Providing timely, relevant information to large numbers of people is an extremely complex challenge, but it’s one which fundamentally underpins military activities.

The Challenge

From a Defence perspective, there are four areas of concern:

  • Complex procurement. Does the Ministry of Defence’s (MOD) massive investment over long timeframes in Information and Communication Technology deliver the information that is needed?
  • Inflexible systems. Can the MOD procure information in a more pragmatic, agile, way to take advantage of civil ways of working?
  • Information deluge. How can information become an enabler - avoiding swamping the user, but delivering the right piece when needed to perform the day job?
  • Rising expectations. Why should the civil smartphone and apps revolution, with its expectation of tailored information delivery when needed, disappear when military personnel put on a uniform?

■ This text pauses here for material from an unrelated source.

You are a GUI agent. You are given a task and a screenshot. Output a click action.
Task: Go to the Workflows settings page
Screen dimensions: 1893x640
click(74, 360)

Defence and defence procurement are currently transforming. There is now an opportunity to tackle these challenges. MOD and industry must work together to create a new approach to information provision.

Our Approach

We welcome the recent MOD publications in this area, most notably the MOD’s Information Strategy (MODIS) which emphasizes the importance of information. We believe that in delivering this strategy MOD personnel have an opportunity to address the concerns above. By defining its information needs MOD can enable industry to deliver in a service based commercial environment that can exploit best practice from emerging technology and other markets. This is what we mean by Information Enabled Capability (IEC) – a world where MOD focuses on the information content required to support the end capability, and is less distracted by specifying the systems or infrastructure that are used to provide it.

Analogies from everyday life offer great insight. Consider financial traders. Do they dictate database design to Reuters or Bloomberg? Military users should be able to access information feeds in the same way, unconcerned with the workings behind the scenes.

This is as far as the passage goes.